歩くたんぽぽ

たんぽぽは根っこの太いたくましい花なんです。

ちいさいきみとおおきいぼく

2018年03月11日 | 
待ち合わせや用事がある時はよく町の本屋で暇を潰す。

「暇を潰す」というにはあまりに有意義な時間かもしれない。



1年以上前だったか、待ち合わせまでの時間を埋めるのに絵本コーナーを回っていたとき、

オオカミが出てくるじんわりとあたたかい絵本を見つけた。

しかし時間が迫っていたので次の機会に買おうとその場を離れたのだ。

それがいけなかった。

次に行った時にはもう置いてなかったのだ。

その後も何度か行ったがやはりだめだった。

今思えばその時店員さんに聞いておけばよかったのだけど、そのときは思いつきもしなかった。

**出題:**
上記の本文抜粋のうち、「1年以上前だったか、待ち合わ」から「ときは思いつきもしなかった。」までを、一字も変えずにそのまま書き写してください。

**記録一覧:**
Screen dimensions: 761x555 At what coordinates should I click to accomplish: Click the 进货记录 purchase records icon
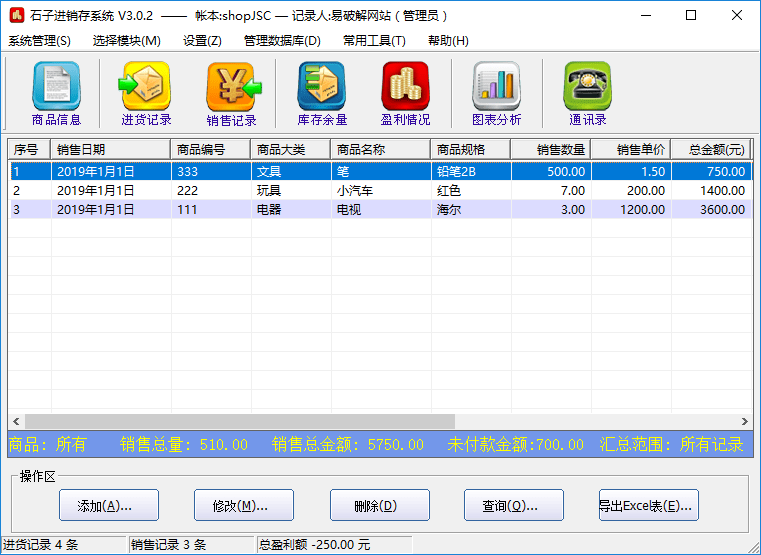pos(146,94)
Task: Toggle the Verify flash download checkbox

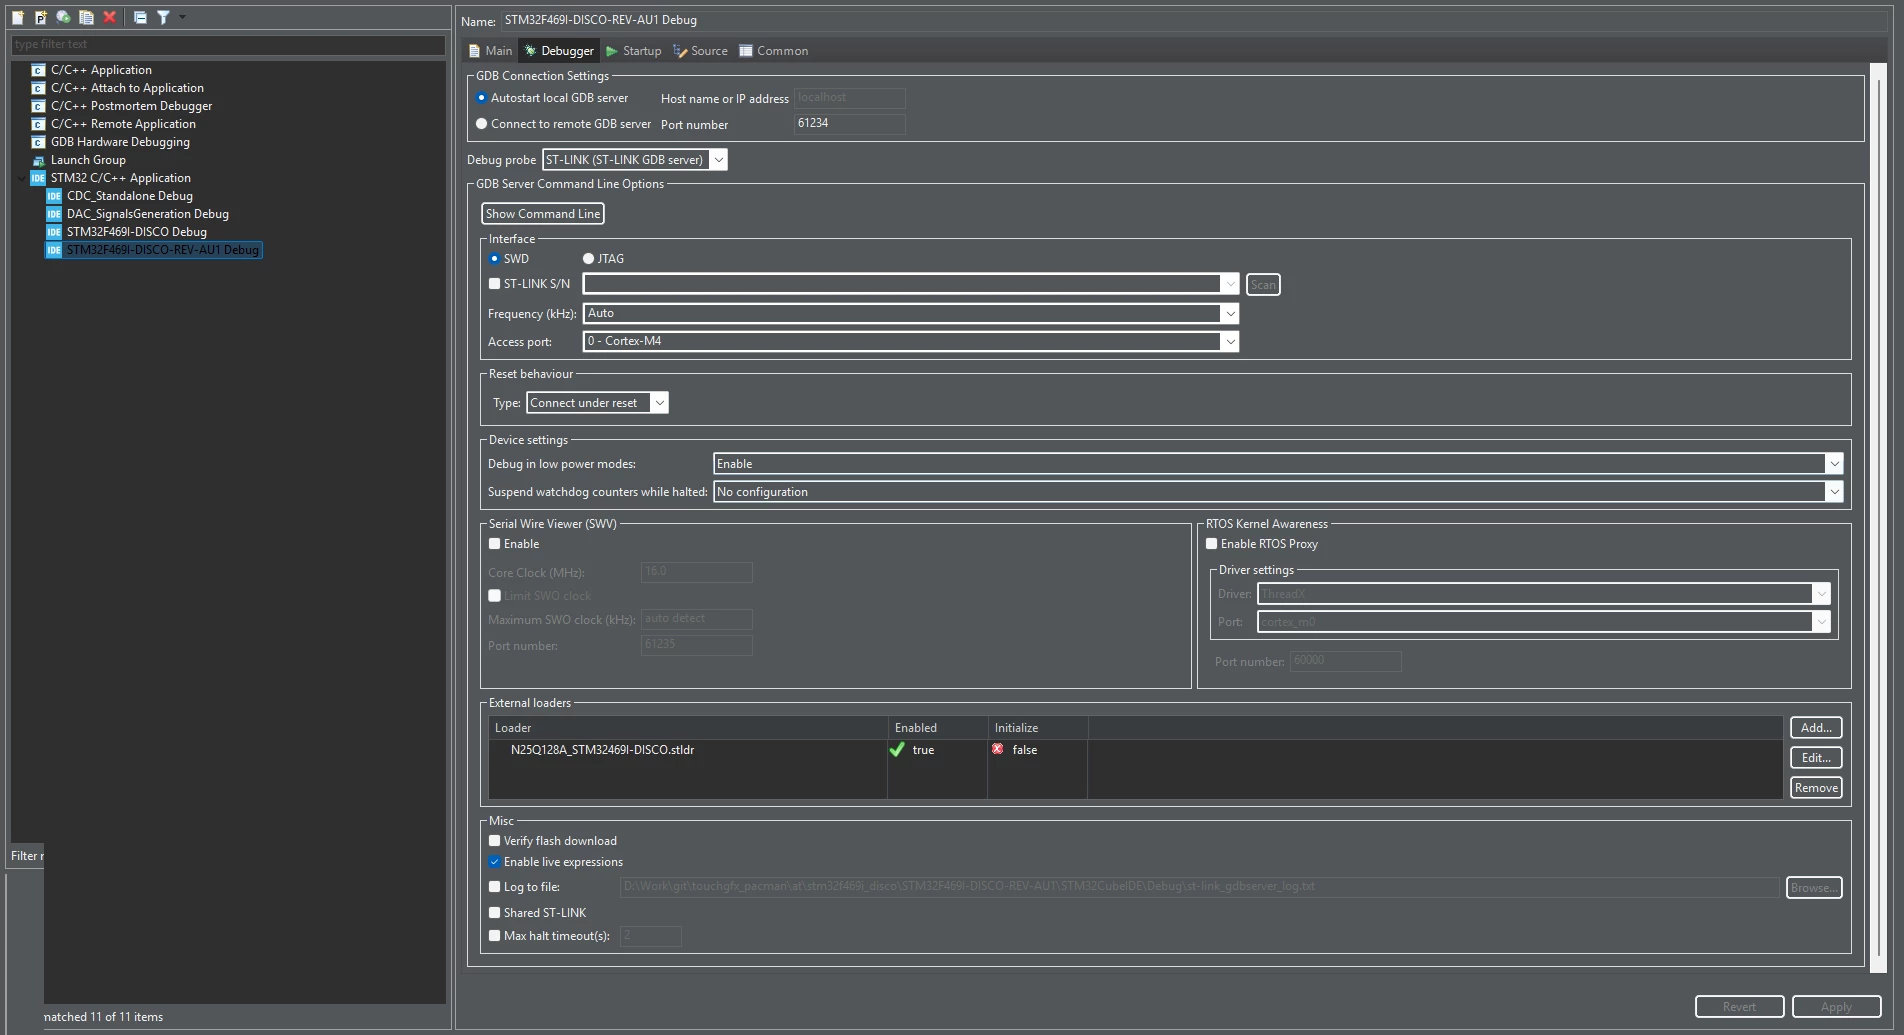Action: 494,841
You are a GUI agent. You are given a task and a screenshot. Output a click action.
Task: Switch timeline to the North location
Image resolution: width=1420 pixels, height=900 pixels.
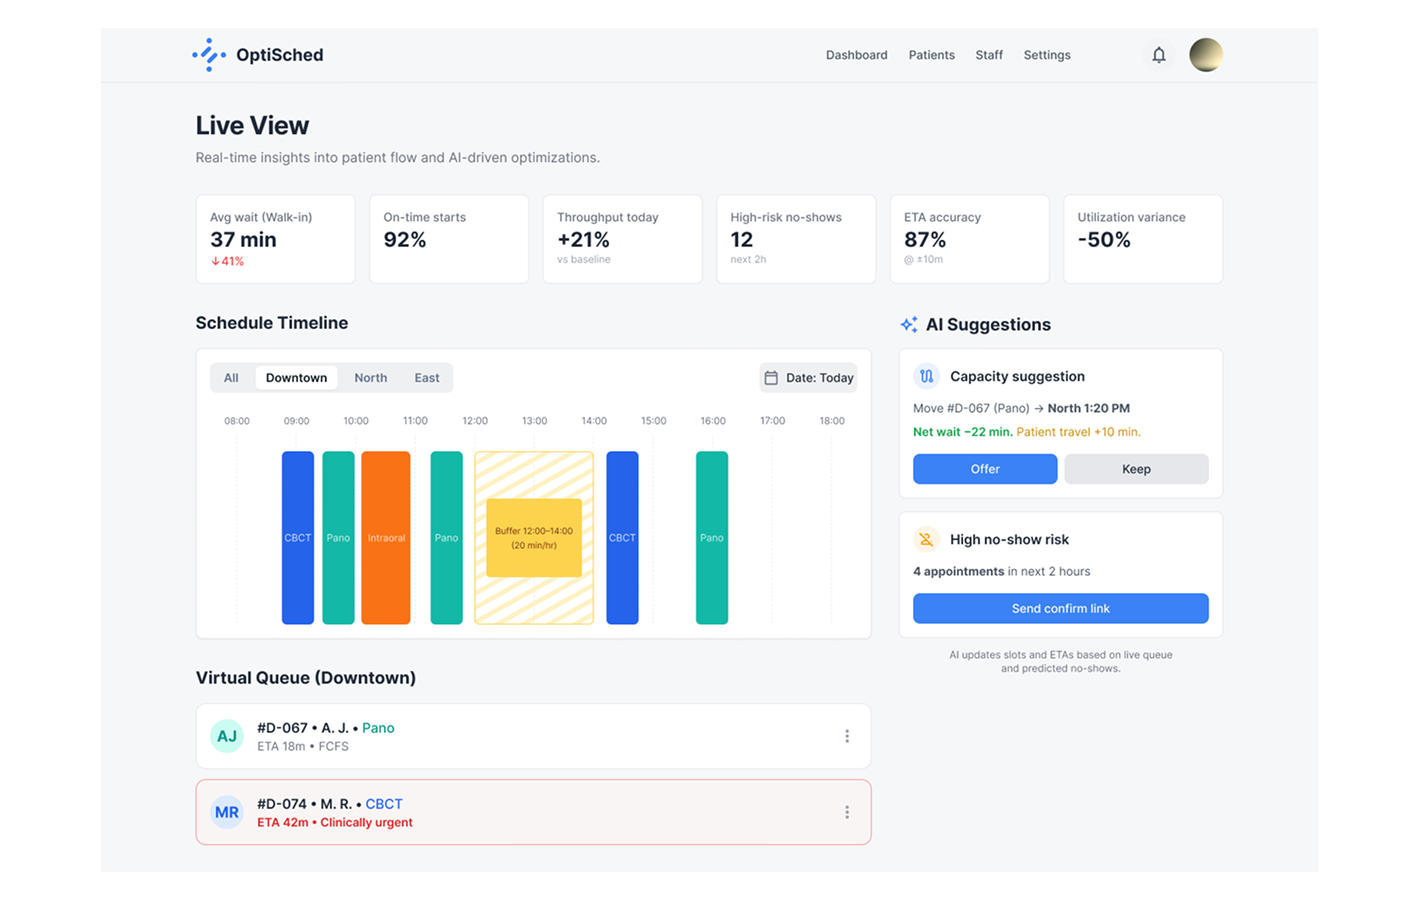[370, 378]
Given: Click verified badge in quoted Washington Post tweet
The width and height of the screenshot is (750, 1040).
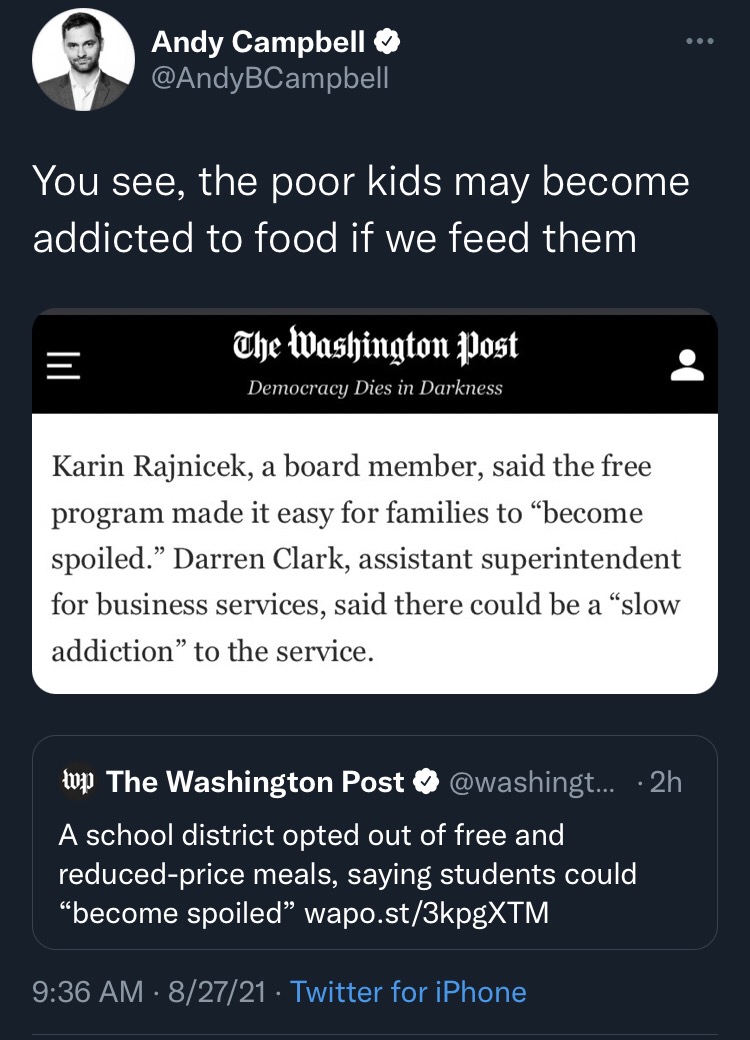Looking at the screenshot, I should [426, 782].
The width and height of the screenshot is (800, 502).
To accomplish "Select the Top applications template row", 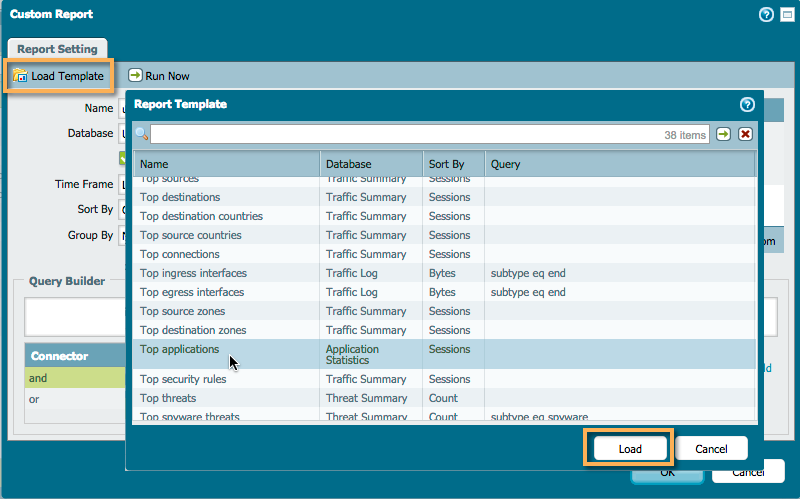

**解答:**
1年以上前だったか、待ち合わせまでの時間を埋めるのに絵本コーナーを回っていたとき、

オオカミが出てくるじんわりとあたたかい絵本を見つけた。

しかし時間が迫っていたので次の機会に買おうとその場を離れたのだ。

それがいけなかった。

次に行った時にはもう置いてなかったのだ。

その後も何度か行ったがやはりだめだった。

今思えばその時店員さんに聞いておけばよかったのだけど、そのときは思いつきもしなかった。